## start

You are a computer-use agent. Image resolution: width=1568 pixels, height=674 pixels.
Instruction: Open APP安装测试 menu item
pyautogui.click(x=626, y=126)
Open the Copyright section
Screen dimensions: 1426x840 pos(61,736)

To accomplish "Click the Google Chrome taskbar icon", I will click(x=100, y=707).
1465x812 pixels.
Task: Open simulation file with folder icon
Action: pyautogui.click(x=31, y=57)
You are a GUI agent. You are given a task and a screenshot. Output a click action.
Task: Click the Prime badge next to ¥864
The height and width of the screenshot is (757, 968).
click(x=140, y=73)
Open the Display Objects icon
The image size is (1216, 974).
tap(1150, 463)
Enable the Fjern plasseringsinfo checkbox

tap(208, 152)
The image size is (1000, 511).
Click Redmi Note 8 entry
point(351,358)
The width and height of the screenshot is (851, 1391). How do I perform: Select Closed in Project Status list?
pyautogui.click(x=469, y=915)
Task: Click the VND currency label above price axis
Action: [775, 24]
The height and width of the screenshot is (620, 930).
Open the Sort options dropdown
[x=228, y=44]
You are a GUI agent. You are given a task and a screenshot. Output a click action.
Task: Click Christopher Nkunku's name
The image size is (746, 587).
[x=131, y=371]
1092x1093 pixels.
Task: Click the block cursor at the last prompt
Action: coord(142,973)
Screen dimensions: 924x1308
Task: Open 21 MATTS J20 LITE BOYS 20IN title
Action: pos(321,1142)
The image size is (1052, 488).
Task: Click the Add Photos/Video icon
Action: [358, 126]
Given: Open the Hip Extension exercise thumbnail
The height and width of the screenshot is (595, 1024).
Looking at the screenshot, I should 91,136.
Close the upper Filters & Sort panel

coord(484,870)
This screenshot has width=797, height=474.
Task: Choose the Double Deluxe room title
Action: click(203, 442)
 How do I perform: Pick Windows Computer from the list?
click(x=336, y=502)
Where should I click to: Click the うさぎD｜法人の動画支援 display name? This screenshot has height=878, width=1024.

## end

## The task
Swap "dropdown" for "menu" in the listing lines between the line holding "The width and" and the line holding "Action: click(203, 442)", inclusive. Return only those lines, with nothing else changed.

## Exercise solution
The width and height of the screenshot is (851, 1391). How do I perform: Select Closed in Project Status list?
pyautogui.click(x=469, y=915)
Task: Click the VND currency label above price axis
Action: [775, 24]
The height and width of the screenshot is (620, 930).
Open the Sort options menu
[x=228, y=44]
You are a GUI agent. You are given a task and a screenshot. Output a click action.
Task: Click Christopher Nkunku's name
The image size is (746, 587).
[x=131, y=371]
1092x1093 pixels.
Task: Click the block cursor at the last prompt
Action: coord(142,973)
Screen dimensions: 924x1308
Task: Open 21 MATTS J20 LITE BOYS 20IN title
Action: pos(321,1142)
The image size is (1052, 488).
Task: Click the Add Photos/Video icon
Action: [358, 126]
Given: Open the Hip Extension exercise thumbnail
The height and width of the screenshot is (595, 1024).
Looking at the screenshot, I should 91,136.
Close the upper Filters & Sort panel

coord(484,870)
This screenshot has width=797, height=474.
Task: Choose the Double Deluxe room title
Action: click(203, 442)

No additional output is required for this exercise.